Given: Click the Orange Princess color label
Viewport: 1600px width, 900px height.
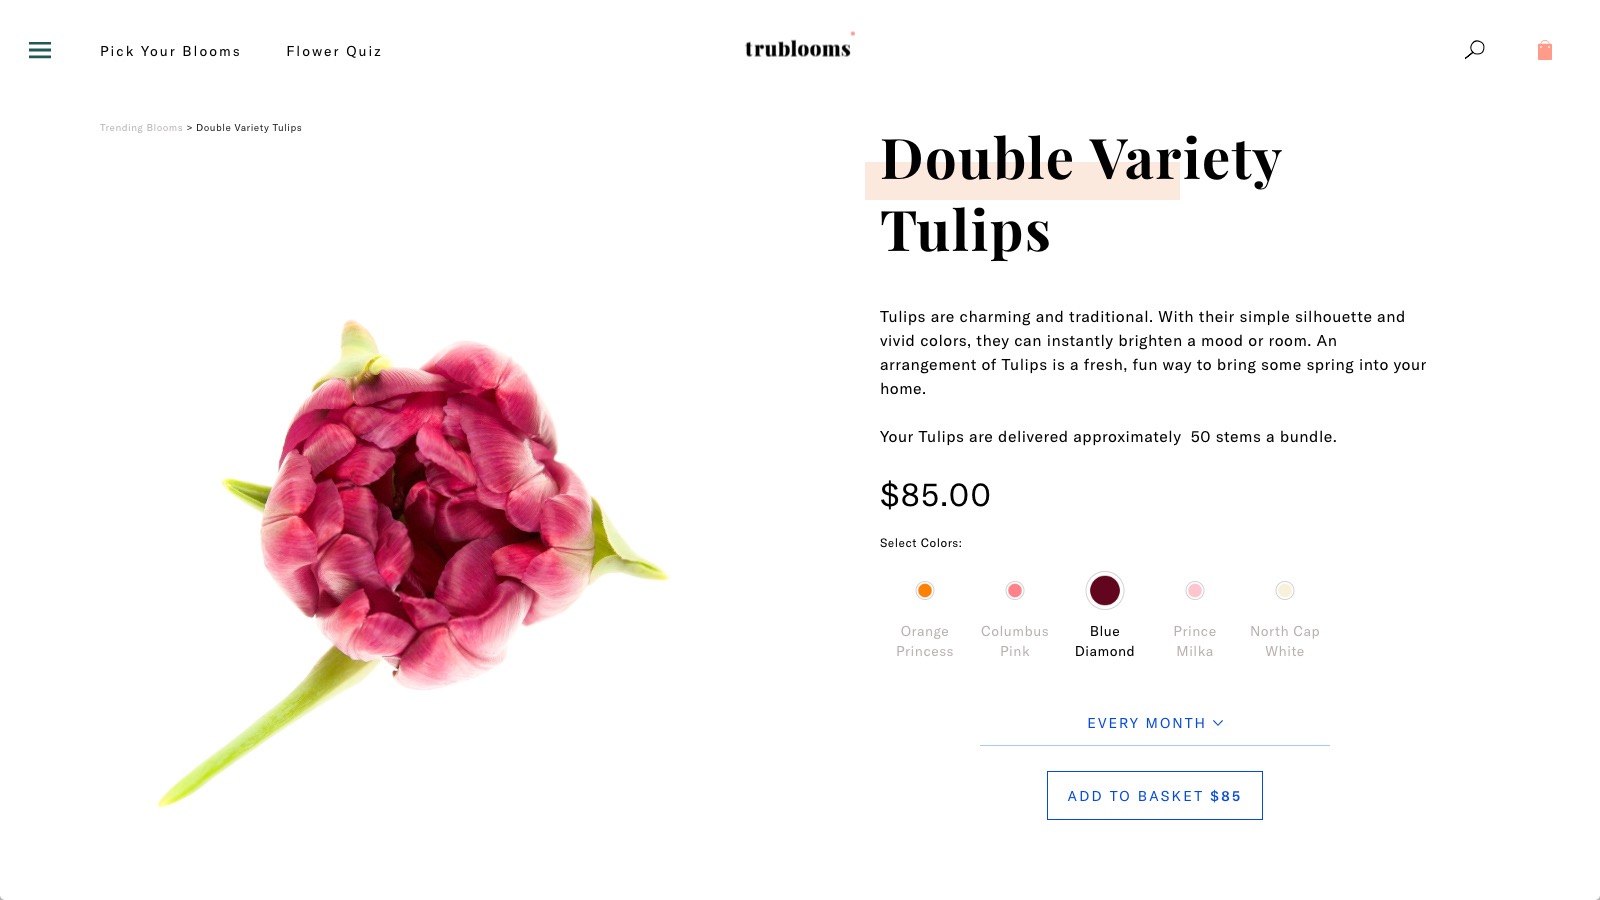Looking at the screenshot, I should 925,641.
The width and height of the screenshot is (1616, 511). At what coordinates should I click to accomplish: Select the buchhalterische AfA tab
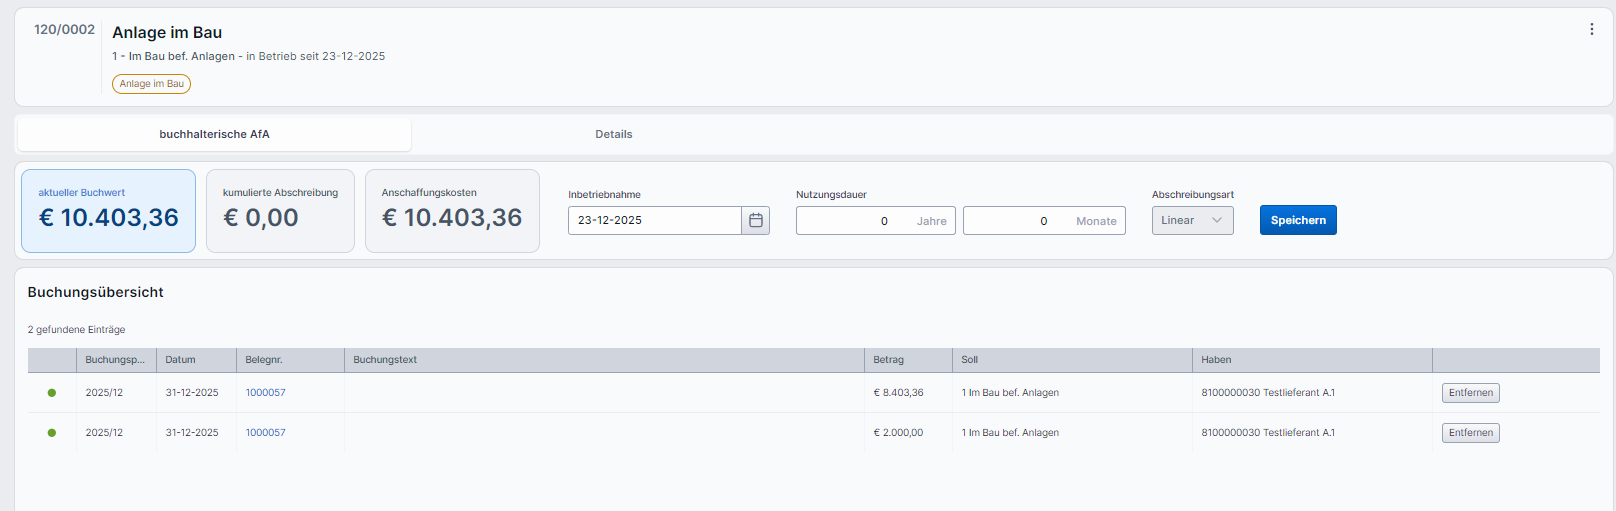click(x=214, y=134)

Your instructions:
Print the listing exactly, images excluded.

Answer to this task:
Given: Click the Orange Princess color label
Viewport: 1600px width, 900px height.
Looking at the screenshot, I should 925,641.
The width and height of the screenshot is (1616, 511). At what coordinates should I click to accomplish: Select the buchhalterische AfA tab
click(x=214, y=134)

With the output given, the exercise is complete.